» **BRIEF**
Every word of the data below has to be copied faithfully.

[Stored items]
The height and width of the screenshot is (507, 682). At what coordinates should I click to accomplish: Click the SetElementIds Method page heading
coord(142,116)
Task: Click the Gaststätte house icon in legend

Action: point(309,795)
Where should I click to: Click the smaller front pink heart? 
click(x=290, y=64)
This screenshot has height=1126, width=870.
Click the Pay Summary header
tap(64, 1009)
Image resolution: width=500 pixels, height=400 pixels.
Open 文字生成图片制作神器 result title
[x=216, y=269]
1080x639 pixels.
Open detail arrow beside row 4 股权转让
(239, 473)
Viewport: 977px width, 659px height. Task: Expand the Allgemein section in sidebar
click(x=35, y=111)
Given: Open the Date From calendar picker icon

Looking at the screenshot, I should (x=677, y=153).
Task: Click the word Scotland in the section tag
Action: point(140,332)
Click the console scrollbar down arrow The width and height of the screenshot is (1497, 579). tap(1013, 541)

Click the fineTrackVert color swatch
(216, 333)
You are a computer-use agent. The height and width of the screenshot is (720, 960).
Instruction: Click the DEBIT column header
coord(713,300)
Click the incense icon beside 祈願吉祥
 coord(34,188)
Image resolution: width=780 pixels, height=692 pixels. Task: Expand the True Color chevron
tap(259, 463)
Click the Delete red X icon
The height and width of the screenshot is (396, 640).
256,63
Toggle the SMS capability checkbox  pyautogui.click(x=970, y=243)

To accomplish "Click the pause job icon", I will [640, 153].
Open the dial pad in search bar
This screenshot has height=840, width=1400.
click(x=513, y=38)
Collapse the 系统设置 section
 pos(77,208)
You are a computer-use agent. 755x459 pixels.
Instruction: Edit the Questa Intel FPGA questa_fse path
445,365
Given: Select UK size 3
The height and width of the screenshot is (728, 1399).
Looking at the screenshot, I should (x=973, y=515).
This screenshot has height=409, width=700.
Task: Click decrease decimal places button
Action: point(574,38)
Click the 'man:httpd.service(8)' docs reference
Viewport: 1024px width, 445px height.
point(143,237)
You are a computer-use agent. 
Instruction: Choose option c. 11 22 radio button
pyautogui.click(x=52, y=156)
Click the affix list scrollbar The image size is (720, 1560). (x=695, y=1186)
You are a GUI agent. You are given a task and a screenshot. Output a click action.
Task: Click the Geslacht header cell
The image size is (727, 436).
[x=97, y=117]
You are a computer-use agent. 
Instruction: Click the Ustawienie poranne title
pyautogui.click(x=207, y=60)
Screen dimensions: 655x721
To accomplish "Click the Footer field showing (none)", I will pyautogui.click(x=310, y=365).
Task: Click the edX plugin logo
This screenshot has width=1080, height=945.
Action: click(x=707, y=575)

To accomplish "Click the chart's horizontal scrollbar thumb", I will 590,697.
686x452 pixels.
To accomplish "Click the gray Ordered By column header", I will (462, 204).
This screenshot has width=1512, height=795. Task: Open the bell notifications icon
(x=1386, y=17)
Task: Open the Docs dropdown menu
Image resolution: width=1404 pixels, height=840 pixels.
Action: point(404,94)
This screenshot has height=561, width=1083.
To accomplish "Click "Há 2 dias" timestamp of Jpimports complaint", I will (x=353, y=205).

» **TASK SOLUTION**
The height and width of the screenshot is (507, 682). At what coordinates should I click to accomplish: Click the SetElementIds Method page heading
coord(142,116)
Task: Click the Gaststätte house icon in legend

Action: point(309,795)
Where should I click to: Click the smaller front pink heart? 
click(x=290, y=64)
This screenshot has height=1126, width=870.
Click the Pay Summary header
tap(64, 1009)
Image resolution: width=500 pixels, height=400 pixels.
Open 文字生成图片制作神器 result title
[x=216, y=269]
1080x639 pixels.
Open detail arrow beside row 4 股权转让
(239, 473)
Viewport: 977px width, 659px height. Task: Expand the Allgemein section in sidebar
click(x=35, y=111)
Given: Open the Date From calendar picker icon

Looking at the screenshot, I should (x=677, y=153).
Task: Click the word Scotland in the section tag
Action: point(140,332)
Click the console scrollbar down arrow The width and height of the screenshot is (1497, 579). tap(1013, 541)

Click the fineTrackVert color swatch
(216, 333)
You are a computer-use agent. The height and width of the screenshot is (720, 960).
Instruction: Click the DEBIT column header
coord(713,300)
Click the incense icon beside 祈願吉祥
 coord(34,188)
Image resolution: width=780 pixels, height=692 pixels. Task: Expand the True Color chevron
tap(259, 463)
Click the Delete red X icon
The height and width of the screenshot is (396, 640).
256,63
Toggle the SMS capability checkbox  pyautogui.click(x=970, y=243)

To accomplish "Click the pause job icon", I will [640, 153].
Open the dial pad in search bar
This screenshot has height=840, width=1400.
click(x=513, y=38)
Collapse the 系统设置 section
 pos(77,208)
You are a computer-use agent. 755x459 pixels.
Instruction: Edit the Questa Intel FPGA questa_fse path
445,365
Given: Select UK size 3
The height and width of the screenshot is (728, 1399).
Looking at the screenshot, I should (x=973, y=515).
This screenshot has height=409, width=700.
Task: Click decrease decimal places button
Action: point(574,38)
Click the 'man:httpd.service(8)' docs reference
Viewport: 1024px width, 445px height.
point(143,237)
You are a computer-use agent. 
Instruction: Choose option c. 11 22 radio button
pyautogui.click(x=52, y=156)
Click the affix list scrollbar The image size is (720, 1560). (x=695, y=1186)
You are a GUI agent. You are given a task and a screenshot. Output a click action.
Task: Click the Geslacht header cell
The image size is (727, 436).
[x=97, y=117]
You are a computer-use agent. 
Instruction: Click the Ustawienie poranne title
pyautogui.click(x=207, y=60)
Screen dimensions: 655x721
To accomplish "Click the Footer field showing (none)", I will pyautogui.click(x=310, y=365).
Task: Click the edX plugin logo
This screenshot has width=1080, height=945.
Action: click(x=707, y=575)

To accomplish "Click the chart's horizontal scrollbar thumb", I will 590,697.
686x452 pixels.
To accomplish "Click the gray Ordered By column header", I will (462, 204).
This screenshot has width=1512, height=795. Task: Open the bell notifications icon
(x=1386, y=17)
Task: Open the Docs dropdown menu
Image resolution: width=1404 pixels, height=840 pixels.
Action: point(404,94)
This screenshot has height=561, width=1083.
To accomplish "Click "Há 2 dias" timestamp of Jpimports complaint", I will (x=353, y=205).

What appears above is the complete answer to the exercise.